Hay and straw are siblings of confusion, appearing nearly identical but serving disparate roles. While straw plays a starring role in chicken coop bedding, hay is a villain in disguise.

Used primarily as food in the homesteading world, hay doesn’t transition well to bedding. It has an unnerving tendency to mold when wet, and easily becomes packed down and matted. Being less absorbent and generally more expensive than straw or wood shavings, hay is a wasted investment in the bedding department.

Grass Clippings

Though akin to straw, grass clippings require a careful dance to be suitable for coop use. They must be completely dried, or else they’ll mat together and compost, creating mold and increasing frostbite risks in winter. Moreover, inadvertent inclusion of toxic plants from your lawn could spell danger if the chickens consume them.


At first glance, sawdust seems a cozy choice, fluffy and highly absorbent. But beware! Its powdery, dusty nature can assail your flock’s respiratory health.

FAQs List Best And Worst Chicken Bedding Options – Be Careful with Cat Litter!

What is the Best Litter for Chickens?

Identifying the perfect litter for your chickens hinges upon a variety of considerations such as ease of accessibility, budget, and the unique requirements of your chicken coop. There are a handful of frequently endorsed choices including:

  • Pine Shavings: Renowned for their absorbent nature and delightful fragrance, pine shavings can effectively mask the less pleasant scents that emanate from the coop.
  • Straw: A popular choice due to its cost-effectiveness and wide availability, straw offers substantial cushioning and insulation, contributing to the comfort of your feathery friends.
  • Hemp Bedding: Despite being more elusive and costly, hemp bedding is praised for its superlative absorbency, odor management, and intrinsic defense against pests.

Can You Use Sand for Chickens?

Yes, using sand as a litter for chickens, particularly in laying or dust-bathing zones, is a viable option. It’s convenient to clean and promotes efficient drainage. However, for those located in colder climates, it may not offer sufficient insulation. Furthermore, it’s crucial to select the appropriate type of sand. Coarse sand is usually favored over its finer counterpart as the latter can become compact and impede the natural scratching behavior of chickens.

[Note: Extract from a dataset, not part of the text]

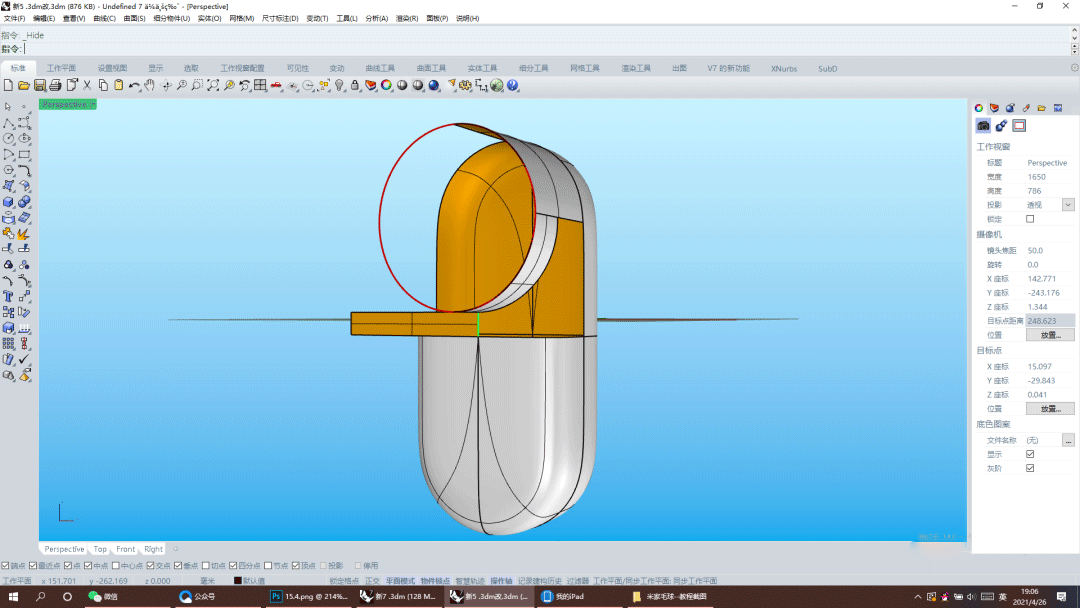
Task: Click the light bulb hide objects icon
Action: pyautogui.click(x=339, y=86)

Read more:  Why Does My Cat Pee on Clothes and How To Stop? 100% Effective

Can Hamster Bedding be Adapted for Chickens?

While you may employ hamster bedding, such as paper or wood-based products, for chickens in a pinch, it may not prove to be an ideal choice. Given that hamster bedding is specifically crafted for smaller animals, it might lack the necessary absorbency or resilience needed to cater to a chicken coop effectively. It would be more prudent to rely on bedding options explicitly fashioned for chickens.

What Materials are Suitable for the Deep Litter Method?

The deep litter method employs a technique of allowing bedding material and chicken droppings to accumulate in the coop over a period, thereby facilitating on-the-spot composting. Appropriate materials for this method encompass:

  • Pine Shavings: These can assist in the composting process as they disintegrate.
  • Straw: This material strikes an excellent equilibrium between moisture retention and drainage.
  • Leaves: Once properly chopped and dried, leaves can be blended with other materials.
  • Remember that periodically adding fresh litter and stirring the existing bedding to ensure appropriate composting is crucial.

Why is Litter Essential for Chickens?

Litter fulfills several indispensable roles in a chicken coop:

  • Absorbency: It is instrumental in absorbing droppings and moisture, thereby maintaining the cleanliness of the coop and diminishing unpleasant smells.
  • Insulation: Litter acts as a blanket, providing insulation that helps to retain the warmth of the coop during colder months.
  • Enrichment: Chickens derive great enjoyment from scratching and pecking at litter, offering both mental and physical engagement.
  • Cushioning: It provides a soft surface that cushions the chickens’ feet and offers a cozy spot for laying eggs.
  • Composting: When using the deep litter method, litter is integral to the composting process, generating a fertile environment for beneficial microbes.